:: What to produce ::
Write out the data in full, exactly as shown.

··· Information provided

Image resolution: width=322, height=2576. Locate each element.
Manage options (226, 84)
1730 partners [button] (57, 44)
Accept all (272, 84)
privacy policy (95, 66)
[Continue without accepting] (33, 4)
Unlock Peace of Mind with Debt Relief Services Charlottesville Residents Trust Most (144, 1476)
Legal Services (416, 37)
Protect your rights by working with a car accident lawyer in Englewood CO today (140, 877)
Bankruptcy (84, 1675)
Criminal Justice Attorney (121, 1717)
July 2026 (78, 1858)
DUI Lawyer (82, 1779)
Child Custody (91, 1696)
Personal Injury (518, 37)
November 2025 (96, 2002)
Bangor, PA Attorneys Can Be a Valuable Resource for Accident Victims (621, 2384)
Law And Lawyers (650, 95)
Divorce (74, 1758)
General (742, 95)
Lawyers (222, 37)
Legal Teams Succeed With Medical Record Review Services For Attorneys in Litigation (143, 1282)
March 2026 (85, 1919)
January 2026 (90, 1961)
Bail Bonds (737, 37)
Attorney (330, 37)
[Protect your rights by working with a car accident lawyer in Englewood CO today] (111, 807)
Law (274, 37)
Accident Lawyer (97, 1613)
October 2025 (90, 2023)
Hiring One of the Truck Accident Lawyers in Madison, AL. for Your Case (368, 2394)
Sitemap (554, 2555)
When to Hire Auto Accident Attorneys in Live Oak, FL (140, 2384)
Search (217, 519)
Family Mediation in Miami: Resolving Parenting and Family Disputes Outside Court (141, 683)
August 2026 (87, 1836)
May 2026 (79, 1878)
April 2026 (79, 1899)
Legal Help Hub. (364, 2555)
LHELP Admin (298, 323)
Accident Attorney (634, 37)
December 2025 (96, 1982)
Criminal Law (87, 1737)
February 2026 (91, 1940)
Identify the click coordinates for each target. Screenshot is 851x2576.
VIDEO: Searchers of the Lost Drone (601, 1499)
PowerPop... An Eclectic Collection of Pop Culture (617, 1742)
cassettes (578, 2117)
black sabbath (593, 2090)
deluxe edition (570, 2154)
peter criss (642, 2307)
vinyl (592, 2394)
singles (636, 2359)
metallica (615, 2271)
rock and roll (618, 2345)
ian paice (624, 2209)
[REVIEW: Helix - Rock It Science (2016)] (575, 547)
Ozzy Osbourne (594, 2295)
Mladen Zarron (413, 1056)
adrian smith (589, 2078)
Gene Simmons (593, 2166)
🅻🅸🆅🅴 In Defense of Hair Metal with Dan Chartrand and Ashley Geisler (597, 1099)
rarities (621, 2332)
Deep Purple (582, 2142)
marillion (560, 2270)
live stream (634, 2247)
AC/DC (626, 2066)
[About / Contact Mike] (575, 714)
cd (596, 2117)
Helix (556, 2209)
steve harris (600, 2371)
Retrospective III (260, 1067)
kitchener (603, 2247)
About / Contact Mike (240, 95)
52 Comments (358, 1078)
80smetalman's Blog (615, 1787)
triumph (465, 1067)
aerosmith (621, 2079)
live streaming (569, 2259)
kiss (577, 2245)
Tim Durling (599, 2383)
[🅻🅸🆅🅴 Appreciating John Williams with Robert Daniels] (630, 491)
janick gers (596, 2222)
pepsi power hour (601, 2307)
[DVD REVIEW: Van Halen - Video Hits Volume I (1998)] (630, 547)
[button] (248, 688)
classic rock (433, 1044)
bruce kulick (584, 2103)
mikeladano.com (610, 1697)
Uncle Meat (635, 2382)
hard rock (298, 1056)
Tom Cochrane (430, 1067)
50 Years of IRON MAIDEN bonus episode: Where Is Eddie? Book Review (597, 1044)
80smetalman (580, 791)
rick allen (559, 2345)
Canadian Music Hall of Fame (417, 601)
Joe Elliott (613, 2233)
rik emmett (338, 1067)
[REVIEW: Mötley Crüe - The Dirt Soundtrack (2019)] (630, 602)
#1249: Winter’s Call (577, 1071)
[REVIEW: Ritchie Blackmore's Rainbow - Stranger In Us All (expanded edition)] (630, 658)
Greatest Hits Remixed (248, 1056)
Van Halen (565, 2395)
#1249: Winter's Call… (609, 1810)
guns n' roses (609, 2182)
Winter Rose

······

:: Output below ::
Image resolution: width=322, height=2576. Locate each element.
Manage options (226, 84)
1730 partners [button] (57, 44)
Accept all (272, 84)
privacy policy (95, 66)
[Continue without accepting] (33, 4)
Unlock Peace of Mind with Debt Relief Services Charlottesville Residents Trust Most (144, 1476)
Legal Services (416, 37)
Protect your rights by working with a car accident lawyer in Englewood CO today (140, 877)
Bankruptcy (84, 1675)
Criminal Justice Attorney (121, 1717)
July 2026 (78, 1858)
DUI Lawyer (82, 1779)
Child Custody (91, 1696)
Personal Injury (518, 37)
November 2025 (96, 2002)
Bangor, PA Attorneys Can Be a Valuable Resource for Accident Victims (621, 2384)
Law And Lawyers (650, 95)
Divorce (74, 1758)
General (742, 95)
Lawyers (222, 37)
Legal Teams Succeed With Medical Record Review Services For Attorneys in Litigation (143, 1282)
March 2026 (85, 1919)
January 2026 (90, 1961)
Bail Bonds (737, 37)
Attorney (330, 37)
[Protect your rights by working with a car accident lawyer in Englewood CO today] (111, 807)
Law (274, 37)
Accident Lawyer (97, 1613)
October 2025 (90, 2023)
Hiring One of the Truck Accident Lawyers in Madison, AL. for Your Case (368, 2394)
Sitemap (554, 2555)
When to Hire Auto Accident Attorneys in Live Oak, FL (140, 2384)
Search (217, 519)
Family Mediation in Miami: Resolving Parenting and Family Disputes Outside Court (141, 683)
August 2026 (87, 1836)
May 2026 (79, 1878)
April 2026 (79, 1899)
Legal Help Hub. (364, 2555)
LHELP Admin (298, 323)
Accident Attorney (634, 37)
December 2025 (96, 1982)
Criminal Law (87, 1737)
February 2026 (91, 1940)
Identify the click coordinates for each target. Screenshot is 851x2576.
VIDEO: Searchers of the Lost Drone (601, 1499)
PowerPop... An Eclectic Collection of Pop Culture (617, 1742)
cassettes (578, 2117)
black sabbath (593, 2090)
deluxe edition (570, 2154)
peter criss (642, 2307)
vinyl (592, 2394)
singles (636, 2359)
metallica (615, 2271)
rock and roll (618, 2345)
ian paice (624, 2209)
[REVIEW: Helix - Rock It Science (2016)] (575, 547)
Ozzy Osbourne (594, 2295)
Mladen Zarron (413, 1056)
adrian smith (589, 2078)
Gene Simmons (593, 2166)
🅻🅸🆅🅴 In Defense of Hair Metal with Dan Chartrand and Ashley Geisler (597, 1099)
rarities (621, 2332)
Deep Purple (582, 2142)
marillion (560, 2270)
live stream (634, 2247)
AC/DC (626, 2066)
[About / Contact Mike] (575, 714)
cd (596, 2117)
Helix (556, 2209)
steve harris (600, 2371)
Retrospective III (260, 1067)
kitchener (603, 2247)
About / Contact Mike (240, 95)
52 Comments (358, 1078)
80smetalman's Blog (615, 1787)
triumph (465, 1067)
aerosmith (621, 2079)
live streaming (569, 2259)
kiss (577, 2245)
Tim Durling (599, 2383)
[🅻🅸🆅🅴 Appreciating John Williams with Robert Daniels] (630, 491)
janick gers (596, 2222)
pepsi power hour (601, 2307)
[DVD REVIEW: Van Halen - Video Hits Volume I (1998)] (630, 547)
[button] (248, 688)
classic rock (433, 1044)
bruce kulick (584, 2103)
mikeladano.com (610, 1697)
Uncle Meat (635, 2382)
hard rock (298, 1056)
Tom Cochrane (430, 1067)
50 Years of IRON MAIDEN bonus episode: Where Is Eddie? Book Review (597, 1044)
80smetalman (580, 791)
rick allen (559, 2345)
Canadian Music Hall of Fame (417, 601)
Joe Elliott (613, 2233)
rik emmett (338, 1067)
[REVIEW: Mötley Crüe - The Dirt Soundtrack (2019)] (630, 602)
#1249: Winter’s Call (577, 1071)
[REVIEW: Ritchie Blackmore's Rainbow - Stranger In Us All (expanded edition)] (630, 658)
Greatest Hits Remixed (248, 1056)
Van Halen (565, 2395)
#1249: Winter's Call… (609, 1810)
guns n' roses (609, 2182)
Winter Rose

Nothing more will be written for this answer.